Any ideas, comments would be appreciated


thnx


James
 
Reply With Quote
 
 
 
 
Juhan Leemet
Guest
Posts: n/a

 
      07-21-2004, 11:19 PM
On Wed, 21 Jul 2004 16:08:40 -0500, James wrote:
> Hi, I have two Linux severs running Samba in different offices, providing
> around 80 windows users (+-40 in each office) file and print services. The
> two offices are are conencted via a rather slow broadband connections
> 512/256 and are linked to each other via OpenVPN.
>
> The question is what is the best method sharing files between the two
> servers. Samba, NFS...?
>
> The type of files that are going to be shared are word, excel and pdf docs.
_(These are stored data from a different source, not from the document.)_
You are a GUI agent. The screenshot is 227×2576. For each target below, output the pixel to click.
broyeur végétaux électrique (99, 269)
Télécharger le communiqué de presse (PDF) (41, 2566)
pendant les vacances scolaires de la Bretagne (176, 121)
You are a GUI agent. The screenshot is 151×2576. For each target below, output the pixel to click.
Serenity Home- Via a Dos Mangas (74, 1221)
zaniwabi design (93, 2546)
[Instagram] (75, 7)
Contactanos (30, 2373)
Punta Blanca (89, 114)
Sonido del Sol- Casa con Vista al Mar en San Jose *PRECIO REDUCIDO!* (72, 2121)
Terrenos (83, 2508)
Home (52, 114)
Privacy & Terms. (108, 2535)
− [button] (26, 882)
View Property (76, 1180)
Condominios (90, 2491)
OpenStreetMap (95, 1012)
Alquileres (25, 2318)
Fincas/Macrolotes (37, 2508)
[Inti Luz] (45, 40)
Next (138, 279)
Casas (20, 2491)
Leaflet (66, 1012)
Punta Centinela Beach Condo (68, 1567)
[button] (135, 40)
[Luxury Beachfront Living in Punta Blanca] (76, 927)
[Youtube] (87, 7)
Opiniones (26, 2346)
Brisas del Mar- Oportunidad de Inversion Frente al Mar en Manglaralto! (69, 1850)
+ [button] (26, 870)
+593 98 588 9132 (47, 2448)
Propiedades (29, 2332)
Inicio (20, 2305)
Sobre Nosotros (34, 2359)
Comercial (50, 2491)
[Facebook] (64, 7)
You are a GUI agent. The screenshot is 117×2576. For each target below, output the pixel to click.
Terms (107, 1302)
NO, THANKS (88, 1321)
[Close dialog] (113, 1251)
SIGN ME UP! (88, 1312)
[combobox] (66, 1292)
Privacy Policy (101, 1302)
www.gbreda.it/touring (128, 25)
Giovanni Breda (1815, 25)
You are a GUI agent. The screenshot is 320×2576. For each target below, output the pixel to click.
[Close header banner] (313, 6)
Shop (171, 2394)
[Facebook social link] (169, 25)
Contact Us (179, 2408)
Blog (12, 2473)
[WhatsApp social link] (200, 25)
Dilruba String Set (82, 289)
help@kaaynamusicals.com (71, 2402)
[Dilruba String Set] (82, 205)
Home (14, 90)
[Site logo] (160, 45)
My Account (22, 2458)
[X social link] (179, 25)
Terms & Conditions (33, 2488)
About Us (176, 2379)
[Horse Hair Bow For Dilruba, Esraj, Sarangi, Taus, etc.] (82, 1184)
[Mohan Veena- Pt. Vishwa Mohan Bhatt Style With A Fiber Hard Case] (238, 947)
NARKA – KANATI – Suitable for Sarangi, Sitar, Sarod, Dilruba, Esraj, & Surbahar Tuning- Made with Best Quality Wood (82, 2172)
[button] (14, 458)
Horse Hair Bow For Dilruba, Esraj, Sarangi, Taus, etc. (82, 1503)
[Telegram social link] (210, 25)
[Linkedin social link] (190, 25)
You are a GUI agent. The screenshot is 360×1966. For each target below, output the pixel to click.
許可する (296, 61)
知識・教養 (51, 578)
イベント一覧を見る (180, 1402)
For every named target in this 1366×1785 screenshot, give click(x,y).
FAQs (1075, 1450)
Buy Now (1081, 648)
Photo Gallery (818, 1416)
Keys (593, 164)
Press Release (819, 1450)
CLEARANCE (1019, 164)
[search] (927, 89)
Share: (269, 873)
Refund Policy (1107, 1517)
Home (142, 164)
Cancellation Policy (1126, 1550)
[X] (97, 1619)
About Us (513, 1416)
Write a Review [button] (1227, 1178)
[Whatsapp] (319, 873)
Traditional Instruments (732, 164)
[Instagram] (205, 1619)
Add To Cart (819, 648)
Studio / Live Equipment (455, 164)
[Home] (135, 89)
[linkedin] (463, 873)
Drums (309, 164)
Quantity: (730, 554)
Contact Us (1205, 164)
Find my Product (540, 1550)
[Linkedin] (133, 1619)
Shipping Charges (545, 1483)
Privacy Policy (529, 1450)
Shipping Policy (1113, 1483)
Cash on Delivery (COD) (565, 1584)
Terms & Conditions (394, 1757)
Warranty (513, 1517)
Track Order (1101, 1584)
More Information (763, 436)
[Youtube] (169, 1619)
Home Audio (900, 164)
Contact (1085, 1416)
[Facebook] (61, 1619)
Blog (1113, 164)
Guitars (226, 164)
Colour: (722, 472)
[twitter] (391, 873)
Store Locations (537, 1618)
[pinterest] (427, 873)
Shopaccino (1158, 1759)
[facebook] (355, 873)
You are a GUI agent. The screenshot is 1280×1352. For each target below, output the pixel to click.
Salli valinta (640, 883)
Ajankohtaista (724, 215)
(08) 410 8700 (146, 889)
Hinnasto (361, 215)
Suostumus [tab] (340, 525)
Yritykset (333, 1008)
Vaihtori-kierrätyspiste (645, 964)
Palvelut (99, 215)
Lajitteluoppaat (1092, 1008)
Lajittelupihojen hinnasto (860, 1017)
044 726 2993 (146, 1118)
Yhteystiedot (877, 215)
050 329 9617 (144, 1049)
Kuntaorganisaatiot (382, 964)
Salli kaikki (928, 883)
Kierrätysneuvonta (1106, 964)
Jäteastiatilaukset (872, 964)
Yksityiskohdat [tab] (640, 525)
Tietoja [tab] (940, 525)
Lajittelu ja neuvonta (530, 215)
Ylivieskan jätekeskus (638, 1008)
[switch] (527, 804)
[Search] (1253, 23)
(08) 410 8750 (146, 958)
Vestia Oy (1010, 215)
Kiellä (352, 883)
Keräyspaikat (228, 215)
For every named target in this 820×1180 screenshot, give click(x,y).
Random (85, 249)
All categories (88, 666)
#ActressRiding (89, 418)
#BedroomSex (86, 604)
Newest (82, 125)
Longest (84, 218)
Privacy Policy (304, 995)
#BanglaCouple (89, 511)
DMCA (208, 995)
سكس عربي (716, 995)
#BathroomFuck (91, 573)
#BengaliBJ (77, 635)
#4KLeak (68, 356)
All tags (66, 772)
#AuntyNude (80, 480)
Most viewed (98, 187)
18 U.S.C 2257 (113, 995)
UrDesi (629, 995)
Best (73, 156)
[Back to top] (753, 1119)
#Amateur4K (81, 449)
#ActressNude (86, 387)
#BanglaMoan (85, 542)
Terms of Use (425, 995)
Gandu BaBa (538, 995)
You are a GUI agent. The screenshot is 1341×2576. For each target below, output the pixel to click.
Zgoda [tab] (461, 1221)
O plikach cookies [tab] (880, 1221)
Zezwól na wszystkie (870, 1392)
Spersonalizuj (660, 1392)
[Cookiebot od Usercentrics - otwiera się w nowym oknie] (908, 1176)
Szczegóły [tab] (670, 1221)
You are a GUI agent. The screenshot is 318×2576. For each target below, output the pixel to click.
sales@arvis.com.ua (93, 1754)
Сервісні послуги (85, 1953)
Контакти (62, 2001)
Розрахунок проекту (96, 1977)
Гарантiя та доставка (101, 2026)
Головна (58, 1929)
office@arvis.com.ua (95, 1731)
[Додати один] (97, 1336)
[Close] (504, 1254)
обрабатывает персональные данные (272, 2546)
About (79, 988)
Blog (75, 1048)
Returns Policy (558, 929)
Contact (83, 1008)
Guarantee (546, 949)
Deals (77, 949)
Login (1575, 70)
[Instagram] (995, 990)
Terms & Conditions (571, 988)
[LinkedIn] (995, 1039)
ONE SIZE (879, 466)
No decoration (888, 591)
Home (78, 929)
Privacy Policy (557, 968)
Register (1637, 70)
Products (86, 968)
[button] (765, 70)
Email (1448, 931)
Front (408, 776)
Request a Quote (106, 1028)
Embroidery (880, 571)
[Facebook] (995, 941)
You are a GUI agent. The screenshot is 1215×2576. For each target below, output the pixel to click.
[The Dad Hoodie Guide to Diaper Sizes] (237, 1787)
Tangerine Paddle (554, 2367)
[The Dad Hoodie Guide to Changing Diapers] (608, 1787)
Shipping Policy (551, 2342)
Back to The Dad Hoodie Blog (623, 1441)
If it is a slow link, you won't be particularly happy with any protocol.
All of those files/documents get to be HUGE! Many MBs! So, we're talking
in the order of 3MB/32KBps (back of an envelope calculation) = 100 seconds
or 2 minutes transfer each, IF there's nothing else going on with the link.

Here's a suggestion, though...
What about accessing these documents through a cacheing proxy web server
(apache will do this) on each side? Then at least you won't be fetching
the documents several times (within some time window). The cacheing proxy
I believe checks the timestamp?/size? on the file to see if it changed
since last time, and if not, it'll serve the file out of its own cache.
Linux normally does cacheing of network files/data anyway, and so does
Windoze (but I'm not sure how well?), but there is no way to "tune" that.
With a cacheing proxy apache server, you can tell it how much disk to use
for cache, and I think there are other parameters you can "tune". If
you're clever with your workload, you could even "prefetch" or rsync some
stuff overnight/weekend, in preparation for the next day/week. You can
also build in search engines, and indexing web pages, etc. That's the best
idea I can think of. There will likely be other suggestions.

--
Juhan Leemet
Logicognosis, Inc.


 
Reply With Quote
 
Raqueeb Hassan
Guest
Posts: n/a

 
      07-22-2004, 03:55 PM
Well, rsync might do the job, cause it provides fast incremental file
transfer between hosts even on slower link. It does this by copying
just the differences in the files, without requiring that both sets of
files are present at both end across the link.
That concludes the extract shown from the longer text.